[What you will do] With the pictures left out, reproduce exactly the lines from the one containing "Task: Open the Help Center footer link" through the final line of the entries.

>>>

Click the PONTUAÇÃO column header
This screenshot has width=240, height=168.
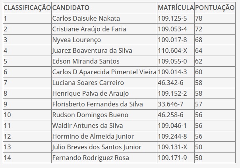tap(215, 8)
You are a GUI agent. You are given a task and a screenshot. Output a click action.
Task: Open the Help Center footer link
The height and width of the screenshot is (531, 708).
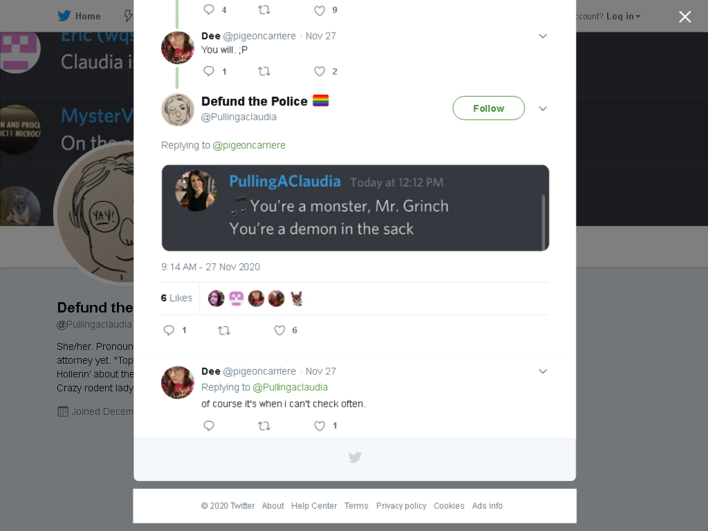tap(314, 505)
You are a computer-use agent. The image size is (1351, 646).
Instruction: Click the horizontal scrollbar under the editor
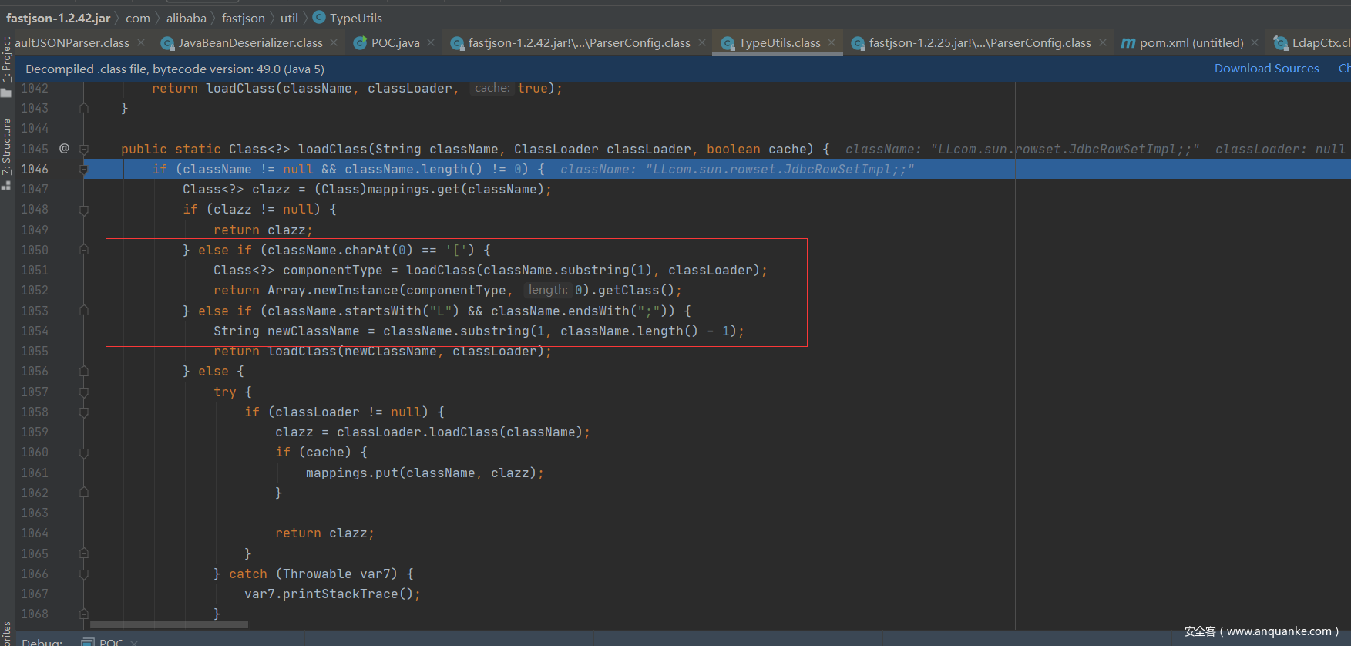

<<<

[Solution below]
Task: Open the Help Center footer link
The height and width of the screenshot is (531, 708).
tap(314, 505)
You are a computer-use agent. The image size is (1351, 646).
Instruction: Click the horizontal scrollbar under the editor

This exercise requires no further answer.